Texto para análise:
══════════

4.  Quais foram os momentos que mais te marcaram desde o primeiro contacto com a Kibera?

 R: O primeiro dia de aulas dos 16 meninos em 2013, quando os vi todos na escola, com mochila, uniforme e felizes. Quando entendi que tinha sido possível.

Quando fui ameaçada de morte, foi o meu pior dia na Kibera.

Quando a Ashley aprendeu a falar e uma das primeiras palavras que disse foi – Marta.

5. Qual é um dia típico da Marta na Kibera?

 R: A mil. Acordo muito cedo porque os miúdos têm de estar na escola entre as 6h30 e as 7h e como há sempre alguns que ficam comigo, o dia começa cedo. Deixo-os na escola, vejo se há algum doente. Levanto dinheiro para pagar a escola dos miúdos, vou ao banco depositar o dinheiro. Levo alguma criança ao médico, visito algum pai que precisa de alguma coisa, visito ong’s e conheço pessoas com projectos interessantes sempre com o intuito de ter novas ideias e de criar parcerias. Passo muito tempo na escola, com os mais pequenos. Vou comprar alguma coisa que alguma criança precise. Estou com eles na escola nos intervalos e ao almoço.

De tarde faço o mesmo que de manhã. Pelo meio ajudo com o artesanato e compro materiais necessários para fazer as peças. A meio da tarde volto à escola ajudo alguns alunos com os trabalhos de casa ou vamos fazê-los para casa. E depois é o final de dia normal de uma mãe só que com menos condições. À noite depois de deitar os miúdos dedico-me ao Facebook e à divulgação e gestão do projecto.

6. Quais as tuas maiores fontes de inspiração?

 R: 55 sorrisos =) E saber que a vida destas crianças e das suas famílias para além de estar bastante mudada e melhor, nunca mais vai voltar a ser a mesma.

7. Até ao momento qual a pessoa mais inspiradora que tiveste a oportunidade de conhecer através do teu trabalho?

 R: A professora Hellen que está comigo desde o primeiro dia na Kibera, era a única professora na escola onde comecei por ser voluntária e onde mais tarde fui ameaçada e proibida de regressar. Ela decidiu ficar do meu lado, acreditou em mim e sabia que o que eu tinha feito era o correcto. Foi despedida por ter tomado essa decisão, perdeu o emprego e o sustento da família e atenção que a Hellen tem 5 filhas, uma bebé e as restantes a estudar e o marido está desempregado. Foi ‘presa’ um dia e levaram-lhe a filha bebé, felizmente tudo ficou bem e ela agora trabalha numa pequena escola e eu ajudo-a em tudo o que posso. É um grande exemplo de coragem, confiança e dedicação. Foi ela que tornou possível voltar a ajudar estas crianças pois foi ela que fez novamente o contacto entre mim e as famílias, foi ela que foi ameaçada também e que abdicou de tudo sem ter a certeza de que eu voltaria.

8. Qual o Teu maior motivo de orgulho?

 R: Ter chegado até aqui ‘sozinha’, no sentido em que não tive o apoio de nenhuma entidade para nada. A quantidade de pessoas que torna o From Kibera With Love possível todos os dias e o facto de ter envolvido os meus familiares neste meu sonho mas acima de tudo a minha mãe quase a 100%.

══════════

Dados fornecidos:

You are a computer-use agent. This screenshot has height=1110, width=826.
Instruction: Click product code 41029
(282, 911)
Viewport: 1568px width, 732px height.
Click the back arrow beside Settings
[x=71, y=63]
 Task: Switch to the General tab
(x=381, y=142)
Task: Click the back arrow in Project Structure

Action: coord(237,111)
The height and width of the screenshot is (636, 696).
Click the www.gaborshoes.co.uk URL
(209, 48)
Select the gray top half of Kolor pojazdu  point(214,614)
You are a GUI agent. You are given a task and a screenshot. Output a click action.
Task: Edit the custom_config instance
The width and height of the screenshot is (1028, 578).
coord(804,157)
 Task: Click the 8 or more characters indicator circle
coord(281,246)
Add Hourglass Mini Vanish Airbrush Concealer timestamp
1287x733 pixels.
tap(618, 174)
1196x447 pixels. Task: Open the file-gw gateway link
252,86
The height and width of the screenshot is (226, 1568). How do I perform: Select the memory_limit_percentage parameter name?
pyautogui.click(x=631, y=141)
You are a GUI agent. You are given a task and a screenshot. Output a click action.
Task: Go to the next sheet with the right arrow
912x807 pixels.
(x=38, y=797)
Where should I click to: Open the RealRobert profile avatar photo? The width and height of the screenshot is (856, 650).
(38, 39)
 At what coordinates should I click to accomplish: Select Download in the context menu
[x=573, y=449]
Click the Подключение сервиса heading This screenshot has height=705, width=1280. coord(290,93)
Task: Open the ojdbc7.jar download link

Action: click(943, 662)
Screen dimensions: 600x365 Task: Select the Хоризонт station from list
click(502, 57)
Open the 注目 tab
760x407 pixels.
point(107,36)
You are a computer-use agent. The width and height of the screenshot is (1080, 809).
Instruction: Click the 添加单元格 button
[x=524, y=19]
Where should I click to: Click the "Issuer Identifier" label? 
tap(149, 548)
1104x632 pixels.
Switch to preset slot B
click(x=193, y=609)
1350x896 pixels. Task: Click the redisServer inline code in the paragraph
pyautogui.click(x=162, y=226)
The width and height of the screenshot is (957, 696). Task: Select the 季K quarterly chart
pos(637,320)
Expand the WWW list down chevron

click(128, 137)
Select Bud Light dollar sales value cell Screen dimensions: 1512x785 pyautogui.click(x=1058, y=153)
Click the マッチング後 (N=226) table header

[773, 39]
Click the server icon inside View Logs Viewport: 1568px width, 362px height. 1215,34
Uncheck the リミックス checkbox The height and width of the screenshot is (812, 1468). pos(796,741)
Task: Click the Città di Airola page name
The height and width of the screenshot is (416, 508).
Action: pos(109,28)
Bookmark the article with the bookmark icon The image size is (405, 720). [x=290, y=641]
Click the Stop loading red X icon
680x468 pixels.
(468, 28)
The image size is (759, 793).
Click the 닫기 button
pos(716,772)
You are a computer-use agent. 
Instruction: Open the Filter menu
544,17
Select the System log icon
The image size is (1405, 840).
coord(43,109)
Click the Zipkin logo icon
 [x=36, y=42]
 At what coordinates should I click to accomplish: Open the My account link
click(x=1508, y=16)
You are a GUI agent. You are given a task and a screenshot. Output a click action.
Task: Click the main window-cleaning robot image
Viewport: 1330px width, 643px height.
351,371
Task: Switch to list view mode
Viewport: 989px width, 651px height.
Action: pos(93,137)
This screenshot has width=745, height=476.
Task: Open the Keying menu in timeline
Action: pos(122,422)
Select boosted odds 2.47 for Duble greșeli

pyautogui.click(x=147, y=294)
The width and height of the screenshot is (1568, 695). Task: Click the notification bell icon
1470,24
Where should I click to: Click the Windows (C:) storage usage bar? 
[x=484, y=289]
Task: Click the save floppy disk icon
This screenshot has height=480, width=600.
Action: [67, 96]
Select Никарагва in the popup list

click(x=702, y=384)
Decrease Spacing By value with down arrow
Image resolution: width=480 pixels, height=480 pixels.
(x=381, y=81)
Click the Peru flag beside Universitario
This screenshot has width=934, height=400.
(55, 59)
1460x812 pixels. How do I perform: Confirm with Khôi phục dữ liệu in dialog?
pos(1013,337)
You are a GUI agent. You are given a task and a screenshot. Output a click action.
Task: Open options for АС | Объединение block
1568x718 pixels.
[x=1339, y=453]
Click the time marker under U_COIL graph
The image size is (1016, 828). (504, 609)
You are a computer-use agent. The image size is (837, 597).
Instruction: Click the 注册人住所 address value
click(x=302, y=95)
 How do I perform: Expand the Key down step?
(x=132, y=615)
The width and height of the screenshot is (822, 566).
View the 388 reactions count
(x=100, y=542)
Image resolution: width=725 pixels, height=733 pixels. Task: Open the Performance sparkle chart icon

══════════

Exercícios:
1: Com base no texto para análise, responda:
(a) Quantos meninos tiveram o primeiro dia de aulas em 2013?
(b) Entre que horas têm os miúdos de estar na escola de manhã?
(c) Quantas filhas tem a professora Hellen?
2: Enumere todas as qualidades de que, segundo o texto para análise, a professora Hellen é um grande exemplo.

Respostas:
1:
(a) 16 meninos.
(b) Entre as 6h30 e as 7h.
(c) 5 filhas.

2: Coragem, confiança e dedicação.